Words of inspiration and vision from the affiliate professor
March 2024 – Having attended an all-women’s college—Mount Holyoke College—for my own undergraduate years, I’ve consistently and deeply valued the role of women in all areas of education and achievement. As undergrads, we were made to feel that all fields of study and professions were possible, because of—not in spite of—being women. In fact, during those years of study for me, that concept was a “given.” I look back on that thought now as a true gift in my life.

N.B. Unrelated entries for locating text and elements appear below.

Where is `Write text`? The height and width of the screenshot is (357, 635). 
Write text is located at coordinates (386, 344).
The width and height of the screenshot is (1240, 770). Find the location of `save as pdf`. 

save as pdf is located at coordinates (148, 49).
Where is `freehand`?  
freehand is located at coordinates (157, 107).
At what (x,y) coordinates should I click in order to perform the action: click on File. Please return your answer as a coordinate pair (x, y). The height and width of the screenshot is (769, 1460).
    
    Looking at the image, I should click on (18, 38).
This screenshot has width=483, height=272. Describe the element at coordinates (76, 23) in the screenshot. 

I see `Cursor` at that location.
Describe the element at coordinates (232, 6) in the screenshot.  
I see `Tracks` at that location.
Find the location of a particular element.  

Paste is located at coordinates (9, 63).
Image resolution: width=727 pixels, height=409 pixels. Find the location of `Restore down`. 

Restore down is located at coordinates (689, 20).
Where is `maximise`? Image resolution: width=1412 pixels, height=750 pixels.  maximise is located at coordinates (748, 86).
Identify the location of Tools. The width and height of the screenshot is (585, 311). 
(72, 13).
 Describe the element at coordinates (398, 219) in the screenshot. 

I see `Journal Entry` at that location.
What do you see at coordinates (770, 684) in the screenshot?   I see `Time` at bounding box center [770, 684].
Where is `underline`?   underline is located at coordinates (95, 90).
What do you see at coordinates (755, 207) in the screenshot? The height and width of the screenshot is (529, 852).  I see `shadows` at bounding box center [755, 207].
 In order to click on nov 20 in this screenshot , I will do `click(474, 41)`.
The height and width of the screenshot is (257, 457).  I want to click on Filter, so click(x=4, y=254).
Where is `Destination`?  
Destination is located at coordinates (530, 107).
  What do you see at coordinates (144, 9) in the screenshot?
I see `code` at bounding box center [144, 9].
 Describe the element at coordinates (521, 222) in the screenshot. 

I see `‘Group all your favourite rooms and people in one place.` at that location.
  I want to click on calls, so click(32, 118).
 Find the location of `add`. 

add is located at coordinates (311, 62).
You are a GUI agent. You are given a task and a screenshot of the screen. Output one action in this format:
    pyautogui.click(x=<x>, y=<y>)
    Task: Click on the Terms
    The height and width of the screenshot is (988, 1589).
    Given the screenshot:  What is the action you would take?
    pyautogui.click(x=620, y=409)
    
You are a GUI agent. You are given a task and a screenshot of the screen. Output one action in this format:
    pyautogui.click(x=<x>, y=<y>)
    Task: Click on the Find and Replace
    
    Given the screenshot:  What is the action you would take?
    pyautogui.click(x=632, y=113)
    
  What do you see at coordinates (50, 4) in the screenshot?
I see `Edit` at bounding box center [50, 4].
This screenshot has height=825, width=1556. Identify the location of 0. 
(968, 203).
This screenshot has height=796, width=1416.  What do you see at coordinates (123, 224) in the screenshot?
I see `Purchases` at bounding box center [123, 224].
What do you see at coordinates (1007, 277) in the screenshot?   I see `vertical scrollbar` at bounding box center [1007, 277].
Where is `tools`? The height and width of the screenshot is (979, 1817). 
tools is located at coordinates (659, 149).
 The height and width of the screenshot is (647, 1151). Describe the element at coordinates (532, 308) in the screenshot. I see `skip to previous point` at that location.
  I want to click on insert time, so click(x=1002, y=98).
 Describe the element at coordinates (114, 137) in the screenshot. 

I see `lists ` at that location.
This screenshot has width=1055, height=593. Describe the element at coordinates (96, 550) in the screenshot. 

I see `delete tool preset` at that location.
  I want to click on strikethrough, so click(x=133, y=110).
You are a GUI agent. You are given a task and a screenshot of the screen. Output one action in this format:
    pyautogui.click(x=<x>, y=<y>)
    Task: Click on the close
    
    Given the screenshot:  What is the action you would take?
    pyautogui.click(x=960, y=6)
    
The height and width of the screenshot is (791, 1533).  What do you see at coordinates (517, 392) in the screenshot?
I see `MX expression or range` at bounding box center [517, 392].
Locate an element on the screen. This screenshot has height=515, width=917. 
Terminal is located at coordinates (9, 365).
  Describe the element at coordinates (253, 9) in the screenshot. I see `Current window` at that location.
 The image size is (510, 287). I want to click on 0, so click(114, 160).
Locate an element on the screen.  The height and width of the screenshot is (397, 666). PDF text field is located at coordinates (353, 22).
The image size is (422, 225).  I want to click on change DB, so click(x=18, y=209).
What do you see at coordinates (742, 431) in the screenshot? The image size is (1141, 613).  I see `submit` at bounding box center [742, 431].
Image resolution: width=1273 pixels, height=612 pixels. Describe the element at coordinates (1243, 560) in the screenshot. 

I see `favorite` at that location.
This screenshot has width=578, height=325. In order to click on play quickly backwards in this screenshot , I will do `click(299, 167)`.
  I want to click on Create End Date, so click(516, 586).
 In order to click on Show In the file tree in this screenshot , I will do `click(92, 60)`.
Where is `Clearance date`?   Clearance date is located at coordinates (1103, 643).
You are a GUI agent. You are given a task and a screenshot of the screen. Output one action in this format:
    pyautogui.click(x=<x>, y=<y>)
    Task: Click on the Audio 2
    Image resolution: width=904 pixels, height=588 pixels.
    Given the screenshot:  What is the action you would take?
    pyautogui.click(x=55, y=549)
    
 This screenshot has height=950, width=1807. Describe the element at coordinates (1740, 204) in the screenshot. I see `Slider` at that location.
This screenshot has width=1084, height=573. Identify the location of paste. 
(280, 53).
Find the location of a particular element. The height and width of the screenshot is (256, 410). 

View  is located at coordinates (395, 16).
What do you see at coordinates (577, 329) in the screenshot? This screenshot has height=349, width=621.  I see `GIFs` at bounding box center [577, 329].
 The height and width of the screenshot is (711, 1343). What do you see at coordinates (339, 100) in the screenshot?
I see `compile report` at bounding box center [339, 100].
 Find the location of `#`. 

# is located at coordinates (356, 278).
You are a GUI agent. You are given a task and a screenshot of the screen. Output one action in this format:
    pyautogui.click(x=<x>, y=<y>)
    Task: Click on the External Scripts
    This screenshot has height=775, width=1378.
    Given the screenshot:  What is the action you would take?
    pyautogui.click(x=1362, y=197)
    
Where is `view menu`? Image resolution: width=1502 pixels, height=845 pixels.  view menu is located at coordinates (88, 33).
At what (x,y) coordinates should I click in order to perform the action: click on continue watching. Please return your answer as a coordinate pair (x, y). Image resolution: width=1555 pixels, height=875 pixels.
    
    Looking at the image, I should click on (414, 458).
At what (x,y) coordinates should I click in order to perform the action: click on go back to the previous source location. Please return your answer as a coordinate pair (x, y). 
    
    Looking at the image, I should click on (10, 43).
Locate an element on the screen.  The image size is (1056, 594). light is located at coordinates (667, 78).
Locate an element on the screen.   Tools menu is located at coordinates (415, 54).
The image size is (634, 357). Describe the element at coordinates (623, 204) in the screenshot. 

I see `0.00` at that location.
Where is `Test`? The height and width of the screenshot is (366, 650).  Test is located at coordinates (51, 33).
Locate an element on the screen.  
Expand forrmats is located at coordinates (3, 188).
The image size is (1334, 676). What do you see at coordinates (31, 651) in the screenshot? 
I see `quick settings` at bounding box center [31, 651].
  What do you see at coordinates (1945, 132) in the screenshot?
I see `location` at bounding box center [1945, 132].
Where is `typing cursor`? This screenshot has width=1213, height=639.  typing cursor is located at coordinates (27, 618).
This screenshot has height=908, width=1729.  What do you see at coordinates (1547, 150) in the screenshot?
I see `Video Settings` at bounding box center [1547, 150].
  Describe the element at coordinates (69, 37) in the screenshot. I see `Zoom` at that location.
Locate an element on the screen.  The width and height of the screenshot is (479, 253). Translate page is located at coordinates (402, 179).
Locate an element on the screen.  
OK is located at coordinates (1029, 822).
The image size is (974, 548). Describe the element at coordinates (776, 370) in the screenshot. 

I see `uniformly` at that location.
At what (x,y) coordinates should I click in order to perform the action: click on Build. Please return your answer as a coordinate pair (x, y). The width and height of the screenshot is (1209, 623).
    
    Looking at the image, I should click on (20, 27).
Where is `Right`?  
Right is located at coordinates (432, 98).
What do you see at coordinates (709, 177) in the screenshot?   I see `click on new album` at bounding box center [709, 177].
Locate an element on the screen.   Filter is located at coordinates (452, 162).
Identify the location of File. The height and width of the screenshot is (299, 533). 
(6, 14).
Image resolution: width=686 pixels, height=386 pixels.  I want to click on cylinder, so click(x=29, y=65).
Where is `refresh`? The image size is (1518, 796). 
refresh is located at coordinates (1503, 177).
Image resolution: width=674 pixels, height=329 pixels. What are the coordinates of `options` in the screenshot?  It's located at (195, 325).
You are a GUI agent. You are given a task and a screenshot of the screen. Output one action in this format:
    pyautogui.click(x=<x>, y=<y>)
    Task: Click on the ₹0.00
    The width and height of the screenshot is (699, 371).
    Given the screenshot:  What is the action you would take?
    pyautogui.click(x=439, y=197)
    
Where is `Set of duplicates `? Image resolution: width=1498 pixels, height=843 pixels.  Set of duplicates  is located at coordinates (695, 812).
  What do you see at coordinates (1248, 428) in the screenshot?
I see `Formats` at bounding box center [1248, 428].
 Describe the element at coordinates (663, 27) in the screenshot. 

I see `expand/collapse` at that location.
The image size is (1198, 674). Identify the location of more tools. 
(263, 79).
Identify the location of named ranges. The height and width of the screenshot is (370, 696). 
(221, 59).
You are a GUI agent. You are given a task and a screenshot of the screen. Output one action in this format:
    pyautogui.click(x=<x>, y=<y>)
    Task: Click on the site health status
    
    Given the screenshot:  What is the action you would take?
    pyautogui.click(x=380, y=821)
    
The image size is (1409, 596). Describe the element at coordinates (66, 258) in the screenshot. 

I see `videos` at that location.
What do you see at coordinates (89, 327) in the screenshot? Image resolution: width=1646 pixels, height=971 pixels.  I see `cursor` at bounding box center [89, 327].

I attempt to carry over that affirmative spirit—the sense of empowerment—to my teaching here at Drew in the Caspersen School of Graduate Studies. It has informed my scholarship from my own doctoral studies forward into my teaching and pedagogy, as well as within my creative life.
Women’s History Month is a particular time to bring our attention to women’s achievements and roles across the disciplines; yet I attempt to include women’s voices and visions—through their narratives and their visual work—within all the courses I teach in the Arts & Letters program. Considering whose voices are heard, whose stories are included, along with deep regard for those who are silenced, lost or neglected, shapes my choices of writers and artists for every course I teach. I’ve felt rewarded to see many of my DLitt students over the last several years also following that path by discovering and focusing their own research on women whose lives, experiences, and accomplishments deserve to be recognized and explored. Current DLitt candidates are redirecting our attention to the short fiction of Kate Chopin, the entrepreneurship of Alice Ravenel Huger Smith, the legacy of 19th and 20th century Irish artists and writers, as well as a range of poets, essayists, and novelists illuminating their own narratives.
In my creative life as a visual artist and writer, I also seek eclectic inspiration, while always turning my attention to women’s lived experiences. They allow me to better see my own path. These are our wisdom figures.
If I could pass along a suggestion to others for Women’s History Month, it would be to select a new narrative to read, a new exhibit to see, a little-known life to explore and consider what that discovery adds to your own personal education and way of seeing the world. . . and the silence that exists without it.